Por outro lado, “Cloverfield” é extremamente bem filmado, dentro de sua proposta de investir em imagens com aparência amadora. Nos 85 minutos de projeção, os momentos de caos frenético e intensidade feroz são contrabalançados com instantes de calmaria, a cada 10 ou 15 minutos, de forma que os protagonistas (e a platéia) possam respirar e discutir o que está rolando. Ainda assim, na maior parte da ação, a platéia é obrigada a reordenar os sentidos e, apoiando-se principalmente no som (respiração ofegante, gritos, sirenes, tiros, explosões), interpretar aquilo que está acontecendo.
O trepidar constante da câmera e a ausência de enquadramentos impedem que o espectador consiga ver a ação com nitidez. O resultado é uma sensação genuína de urgência, de excitação frenética, de caos descontrolado – a sensação exata de estar no centro de uma situação incontrolável, impossível de compreender e extremamente perigosa. Se um monstro de verdade efetivamente atacasse uma metrópole, a impressão de uma testemunha seria exatamente aquilo que se vê em “Cloverfield”. Nesse aspecto, a produção acerta o alvo em cheio sendo bem mais radical do que “A Bruxa de Blair” (lembre-se de que naquele filme os protagnistas eram estudantes de cinema, e portanto sabiam operar os equipamentos com certa destreza).
Um dado que merece ser destacado é a clareza da narrativa, obtida graças à montagem eficiente e à condução segura do enredo, por parte do diretor Matt Reeves. Ele usa os 15 minutos iniciais com sabedoria e agilidade, obtendo ali o máximo de empatia entre público e personagens, ao mesmo tempo em que estabelece facilmente a natureza das relações entre eles (quem gosta de quem, quem tem ciúmes de quem, etc.). Uma sacada muito criativa é a idéia de que a gravação está sendo feita por cima de um filme caseiro de Rob com a namorada, Beth. De tempos em tempos, quando a câmera é desligada e reiniciada, conseguimos ver alguns segundos das imagens que estavam na fita antes – ou seja, os momentos felizes do casal, um mês antes. A tática evita que a platéia esqueça quem são os protagonistas e quais as motivações que os movem.
Além disso, a fotografia (ou seja, o planejamento da iluminação) de por Michael Bonvillain é muito bem bolada, já que usa a escuridão e a falta de enquadramentos para esconder a aparência do monstro. Sugerir mais do que mostrar explicitamente é um truque que os bons trabalhos do gênero (“Tubarão” permanece o melhor exemplo) sempre usaram para amplificar o suspense e realçar o medo do público.

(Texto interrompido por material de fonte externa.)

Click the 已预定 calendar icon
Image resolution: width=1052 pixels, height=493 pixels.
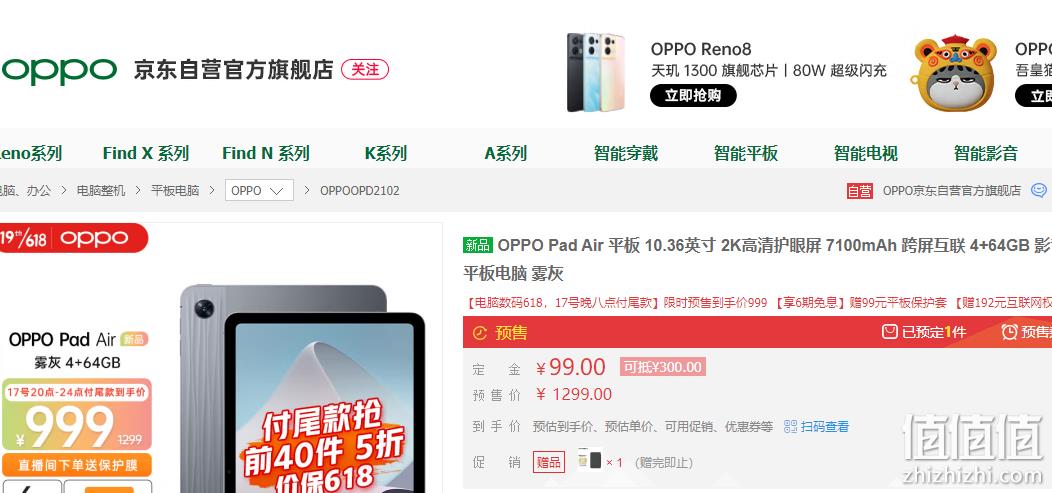click(x=890, y=331)
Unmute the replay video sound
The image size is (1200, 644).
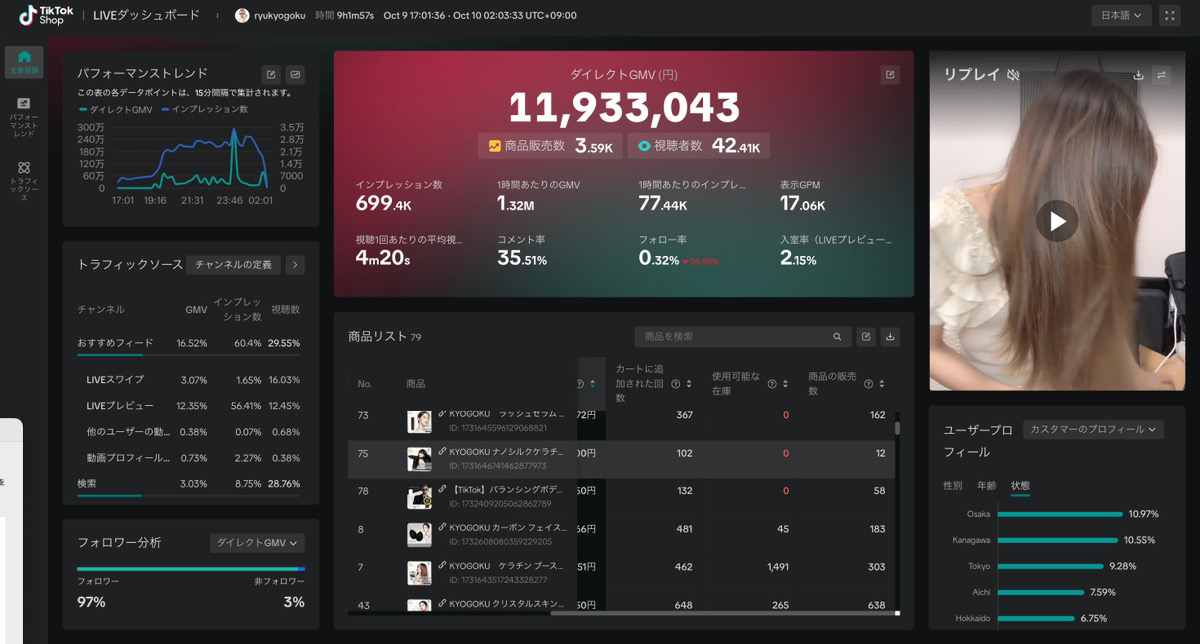[x=1013, y=75]
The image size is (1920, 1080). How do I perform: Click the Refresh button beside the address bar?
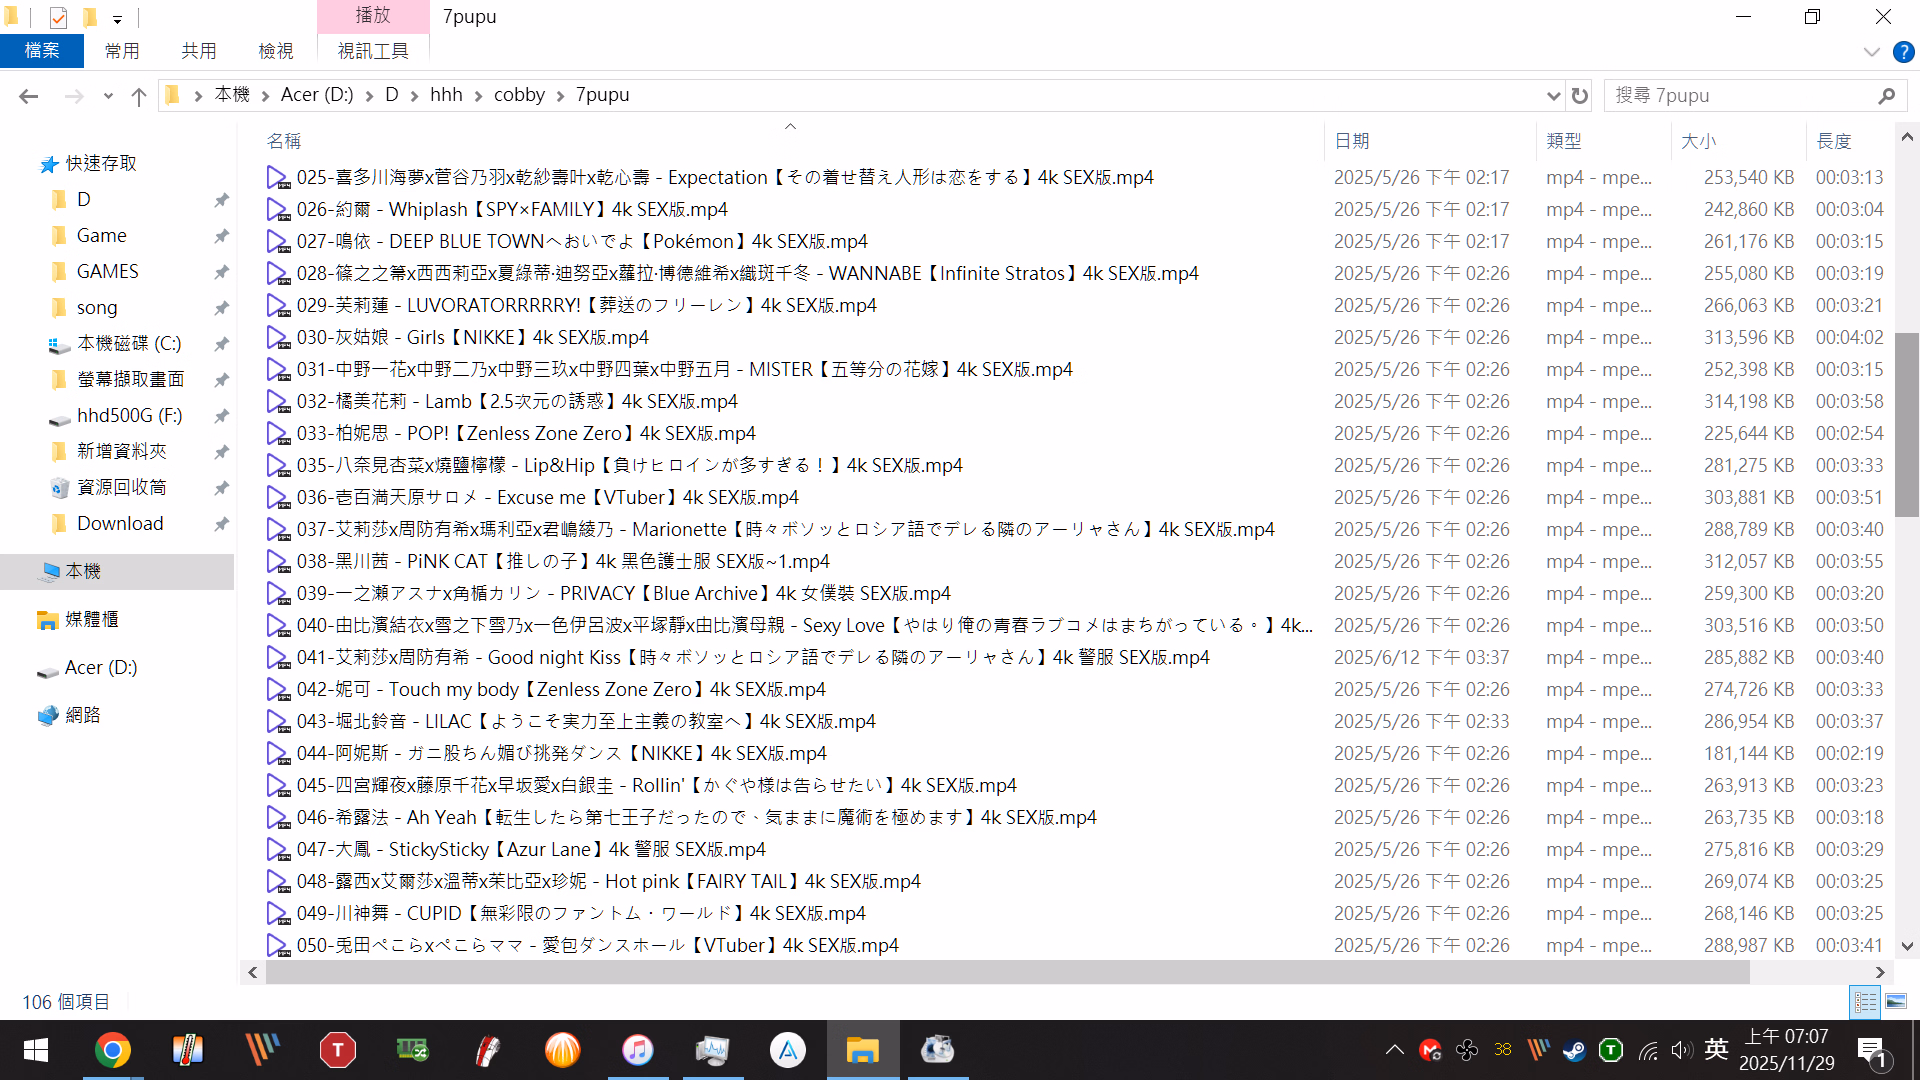1580,95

De fato, até o clímax do filme, não há uma única tomada em que se consegue ver o monstro inteiro, dos pés à cabeça – vê-se apenas uma cauda aqui, uma cabeça acolá, uma sombra se movendo. O roteiro ajuda nesta tarefa, ao providenciar explicações lógicas para que tenhamos luz em momentos de suposta escuridão total, como quando o grupo explora uma estação de metrô e utiliza a lâmpada infravermelha da câmera para tentar espiar a origem de barulhos ameaçadores (isso faz a platéia poder ver aquilo que só o operador da câmera consegue ver, ponto de vista que sempre gera tensão extra). “Cloverfield” prova, de novo, que criatividade e inteligência contam mais do que o orçamento, quando se trata de criar filmes interessantes.